Wednesday, August 18, 2010

Derrida part quoi?

This post over at Levi's talks about something close to my heart so I thought I'd repost my comment here.

I’m writing about this very passage right now. As a lit crit guy you would expect me to have a militancy about the supposed universality of Derrida’s claim. But actually, respect to Adam, as a lit crit guy I always read this passage as much LESS than that.

Remember how D loves to cleave close to the text he’s analyzing–why he appeals to lit crit close readers in the first place. I (and apparently Spivak, who offers a very different translation of the sentence in question) always thought (ie BEFORE converting to OOO) that D was ONLY saying, “Given the kind of closed system textuality that Rousseau prescribes, there is NO OUTSIDE-TEXT.”

That is, *Rousseau can’t go around making claims about nature, not because there is nothing out there, but because the way he models thinking, he sets textuality up as a black hole.

It’s PRECISELY the kind of generalization about reality that D’s fans (and critics) think he’s making that is at issue. This kind of sweeping statement is what becomes a black hole.

When I’m feeling charitable towards D I imagine he thinks that by imploding this sort of generalization he is leaving non-textual objects intact.

In fact then, D is claiming that texts are OBJECTS. They can only have *vicarious relations with non-texts.

Which is why I argue in EwN that there are coral reefs and bunnies, but NO NATURE.

(Then I am accused of being a nihilist by the eco beautiful souls, and receive threats of having bacon fat poured over my head, literally. Wash rinse repeat.)

When I formulated this interpretation

1) 9.9 out of 10 Derrideans thought exactly what Levi is arguing they thought.
2) I was writing a Deleuzian diss. on food and for sure held that food was REAL.

Addendum: notice the rather rigorous difference between my argument and what some have claimed on Levi's blog, that D is OOO avant la lettre. Nothing could be further from the truth.

D ABSTAINED from ontology for the simple reason that he thought it tainted by the generalization-disease I note above. Unfortunately this defaults to various forms of antirealism, as noted by Levi.

For me, Derrida's is a sin of OMISSION.


captain furious said...

I was thinking about what you said of your work's reception by some above and thought I'd share the fact that at my university The Ecological Thought was housed in the Science library. I found it there cozily immured between a book called Seeing Nature and one called The Unity of Nature.

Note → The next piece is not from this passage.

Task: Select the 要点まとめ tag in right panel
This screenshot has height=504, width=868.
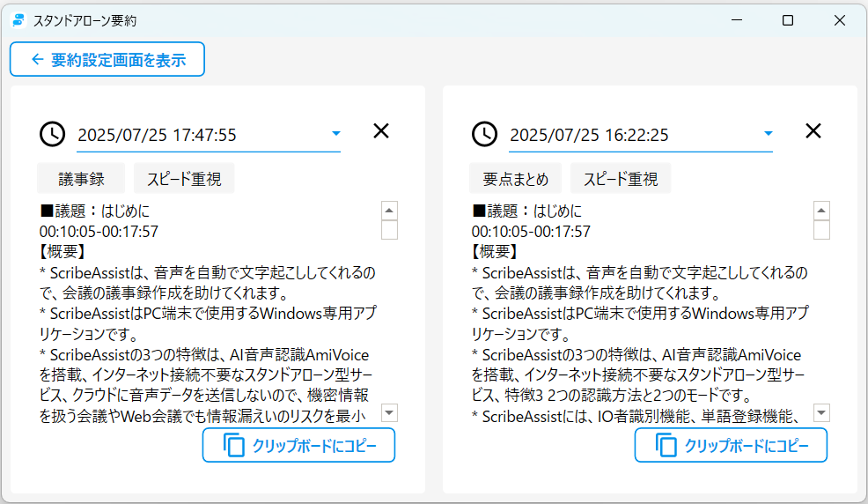Action: tap(516, 179)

Thought this was pretty amusing.

On an entirely different not I'm really enjoying the book so far. Stuff is clicking on every page for me that in very provocative yet crystal clear ways. Reading it alongside some Darwin stuff and constantly going back to Levinas (who I too once fell for wholeheartedly).

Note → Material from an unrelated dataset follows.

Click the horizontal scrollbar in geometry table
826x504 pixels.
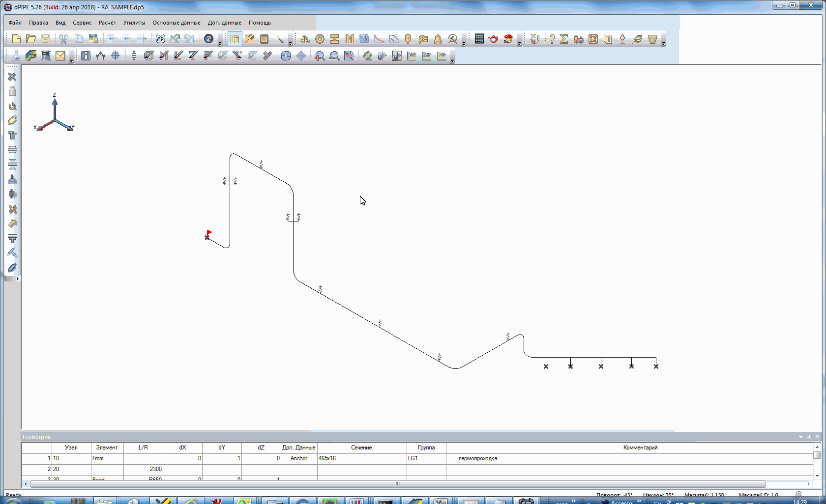pyautogui.click(x=397, y=484)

I also find myself working on thinking through the difference between what you call the "mesh" and De Landa's "meshwork." Both have critical relevance to stuff I'm working on at the moment.

Timothy Morton said...

That's funny about the library, or maybe not so funny. I doubt they'd do the reverse--eg not put Dennett in the philosophy section...?

Maybe the point is, since the word ecology is in the title, it must be scientific/scientistic...

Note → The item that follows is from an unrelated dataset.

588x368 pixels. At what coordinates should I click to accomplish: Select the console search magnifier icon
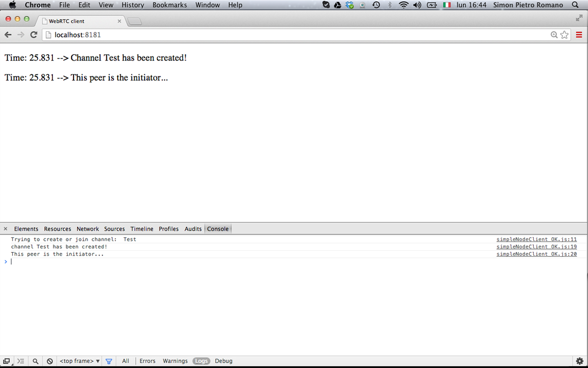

Thank you for your kind words. They are much appreciated.

captain furious said...

I actually inquired at the science library as to why the book was placed there and was told it was the "Ecology" in the title that did it.

I'm not sure it's funny either, but I am sure Dennett would never end up in the science library which is funny as he has said many times he really wants scientists to understand and respect his work.